I grew up having roast beef with cooked potatoes and carrots every Sunday. Sunday was our family day where we were all guaranteed to be together and my mom faithfully cooked this same meal. AND no… we never got tired of eating it every week! It’s one of those meals you look forward to each time.
I’m a huge fan of organic produce. It’s free of all those harmful chemicals AND there’s a significant difference in taste and quality. Organic produce is becoming more affordable and highly recommend choosing organic produce especially fruits and vegetables with a thin skin (carrots, potatoes, apples, grapes, etc.). Your body and tastebuds will thank you!
Okay, let’s talk slow cookers. You don’t need anything fancy. I own these two slow cookers below and they are not expensive. I highly recommend having at least two of different sizes so you can indulge in these slow cooker recipes.
Enjoy this family favorite roast beed recipe!
Slow Cooker Roast Beef, Potatoes, and Carrots
This easy recipe for tender roast beef with cooked carrots and potatoes will become a family go-to recipe.
- 2 Tbs extra virgin olive oil
- 2 lbs sirloin, round, or arm beef roast thawed
- 1 small sweet onion diced
- 4 large potatoes peeled
- 3 large carrots peeled and cut into 3-inch pieces
- 14.5 oz can of organic natural beef broth or stock
- 1 Tbs minced garlic
- 1 tsp salt
- 1/2 tsp black pepper
- 1 tsp crushed red pepper flakes optional
- 1 Tbs cornstarch
- 1 Tbs water
Add olive oil in a large frying pan over medium heat and heat for 1 minute. Brown roast on each side for 1 to 2 minutes.
In a large slow cooker, spread diced onions evenly over the bottom. Transfer browned roast and drippings over onions. Arrange potatoes and carrots around the sides.
In a small bowl, combine beef broth, garlic, salt, pepper, and red pepper flakes (optional). Pour evenly over roast, potatoes, and carrots. Cover and cook on HIGH for 5-6 hours or on LOW 8-10 hours.
For gravy: Remove roast, potatoes, and carrots from slow cooker when completely cooked leaving remaining liquid. Pour liquid into a medium-size pot and bring to boil over medium heat. In a small bowl, combine cornstarch and water until smooth. While constantly whisking the boiling liquid, add the cornstarch mixture. Cook for 1 minute until gravy thickens. Season with additional salt and pepper as needed. Pour over meal and enjoy!

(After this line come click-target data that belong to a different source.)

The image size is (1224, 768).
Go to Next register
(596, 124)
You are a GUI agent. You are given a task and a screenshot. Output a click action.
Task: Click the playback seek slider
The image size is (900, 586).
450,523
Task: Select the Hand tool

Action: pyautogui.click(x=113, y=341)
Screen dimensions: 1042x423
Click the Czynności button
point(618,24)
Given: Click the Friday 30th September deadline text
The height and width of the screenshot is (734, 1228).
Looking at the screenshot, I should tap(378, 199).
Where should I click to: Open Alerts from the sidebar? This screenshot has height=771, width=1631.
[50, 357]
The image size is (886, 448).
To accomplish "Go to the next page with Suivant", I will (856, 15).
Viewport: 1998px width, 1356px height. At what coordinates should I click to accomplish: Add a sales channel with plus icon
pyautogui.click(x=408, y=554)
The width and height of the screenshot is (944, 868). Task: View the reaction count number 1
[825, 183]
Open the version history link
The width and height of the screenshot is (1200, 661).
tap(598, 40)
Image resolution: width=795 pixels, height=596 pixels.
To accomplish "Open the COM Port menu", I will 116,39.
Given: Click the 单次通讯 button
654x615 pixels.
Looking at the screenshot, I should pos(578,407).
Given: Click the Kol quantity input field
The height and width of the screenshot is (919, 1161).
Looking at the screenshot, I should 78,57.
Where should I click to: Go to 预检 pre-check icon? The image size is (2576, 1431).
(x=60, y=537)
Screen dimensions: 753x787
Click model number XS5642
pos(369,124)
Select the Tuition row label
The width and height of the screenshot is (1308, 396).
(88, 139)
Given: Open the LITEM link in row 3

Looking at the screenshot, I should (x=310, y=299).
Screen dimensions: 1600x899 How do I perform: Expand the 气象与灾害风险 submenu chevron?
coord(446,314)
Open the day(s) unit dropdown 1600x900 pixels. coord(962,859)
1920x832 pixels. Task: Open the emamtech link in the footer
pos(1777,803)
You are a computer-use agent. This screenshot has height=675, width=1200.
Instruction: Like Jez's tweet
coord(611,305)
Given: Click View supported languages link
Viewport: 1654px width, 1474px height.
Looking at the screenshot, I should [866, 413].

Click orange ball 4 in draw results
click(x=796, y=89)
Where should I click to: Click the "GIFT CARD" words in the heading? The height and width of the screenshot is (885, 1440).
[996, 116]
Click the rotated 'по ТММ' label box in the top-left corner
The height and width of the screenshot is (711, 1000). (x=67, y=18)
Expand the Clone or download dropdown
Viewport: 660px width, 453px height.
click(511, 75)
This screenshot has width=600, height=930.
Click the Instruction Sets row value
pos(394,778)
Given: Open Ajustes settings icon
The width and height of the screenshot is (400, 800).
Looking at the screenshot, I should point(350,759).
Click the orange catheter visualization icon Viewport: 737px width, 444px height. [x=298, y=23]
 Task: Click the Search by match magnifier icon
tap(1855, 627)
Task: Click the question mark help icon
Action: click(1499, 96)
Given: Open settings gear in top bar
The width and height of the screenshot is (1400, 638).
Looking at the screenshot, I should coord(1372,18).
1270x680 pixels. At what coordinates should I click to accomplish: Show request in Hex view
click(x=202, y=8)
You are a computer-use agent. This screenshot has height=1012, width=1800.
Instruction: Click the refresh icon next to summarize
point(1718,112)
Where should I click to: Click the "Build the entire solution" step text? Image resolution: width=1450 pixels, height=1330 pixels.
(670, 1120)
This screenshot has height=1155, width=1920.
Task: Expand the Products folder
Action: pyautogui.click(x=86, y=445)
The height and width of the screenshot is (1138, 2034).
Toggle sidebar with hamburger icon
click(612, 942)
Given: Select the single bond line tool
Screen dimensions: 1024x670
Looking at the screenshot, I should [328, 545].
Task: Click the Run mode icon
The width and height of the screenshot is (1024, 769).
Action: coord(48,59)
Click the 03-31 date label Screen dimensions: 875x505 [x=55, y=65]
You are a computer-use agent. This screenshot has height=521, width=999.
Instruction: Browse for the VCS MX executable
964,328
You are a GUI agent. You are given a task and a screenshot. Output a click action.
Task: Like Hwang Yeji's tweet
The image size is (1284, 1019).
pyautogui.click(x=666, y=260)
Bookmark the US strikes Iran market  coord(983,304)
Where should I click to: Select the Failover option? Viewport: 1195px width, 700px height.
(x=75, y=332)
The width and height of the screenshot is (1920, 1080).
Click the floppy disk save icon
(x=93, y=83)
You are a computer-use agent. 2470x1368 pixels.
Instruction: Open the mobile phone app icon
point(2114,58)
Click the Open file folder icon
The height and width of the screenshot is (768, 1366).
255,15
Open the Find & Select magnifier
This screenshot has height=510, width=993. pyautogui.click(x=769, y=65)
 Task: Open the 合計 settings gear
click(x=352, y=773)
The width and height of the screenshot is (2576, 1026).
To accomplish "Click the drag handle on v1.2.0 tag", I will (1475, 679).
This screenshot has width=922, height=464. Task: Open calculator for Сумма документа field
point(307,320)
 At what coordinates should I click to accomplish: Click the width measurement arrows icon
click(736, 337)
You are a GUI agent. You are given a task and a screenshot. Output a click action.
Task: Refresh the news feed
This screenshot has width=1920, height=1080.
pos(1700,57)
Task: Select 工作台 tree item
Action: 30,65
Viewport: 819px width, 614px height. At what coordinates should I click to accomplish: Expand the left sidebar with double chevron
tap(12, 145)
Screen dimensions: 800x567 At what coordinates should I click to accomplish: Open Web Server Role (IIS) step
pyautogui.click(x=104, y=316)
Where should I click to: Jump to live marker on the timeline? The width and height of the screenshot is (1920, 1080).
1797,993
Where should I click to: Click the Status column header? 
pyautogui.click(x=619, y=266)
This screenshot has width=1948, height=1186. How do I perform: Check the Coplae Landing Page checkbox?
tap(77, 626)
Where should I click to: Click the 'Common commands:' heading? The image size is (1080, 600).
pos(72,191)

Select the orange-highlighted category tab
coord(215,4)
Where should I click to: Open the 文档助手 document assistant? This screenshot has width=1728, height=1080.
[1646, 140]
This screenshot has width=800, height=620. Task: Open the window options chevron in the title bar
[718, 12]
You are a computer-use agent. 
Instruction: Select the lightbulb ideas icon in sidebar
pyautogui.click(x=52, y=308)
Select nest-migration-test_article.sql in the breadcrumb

If roast is still tough or carrots and potatoes are not soft, cook for 1-2 hours longer on HIGH.If carrots and potatoes are cooked prior to the roast, remove them and continue to cook roast until tender (about 1 to 2 more hours). Roast should be extremely tender and easily shreddable with forks. Carrots and potatoes should be easily pierced with a fork.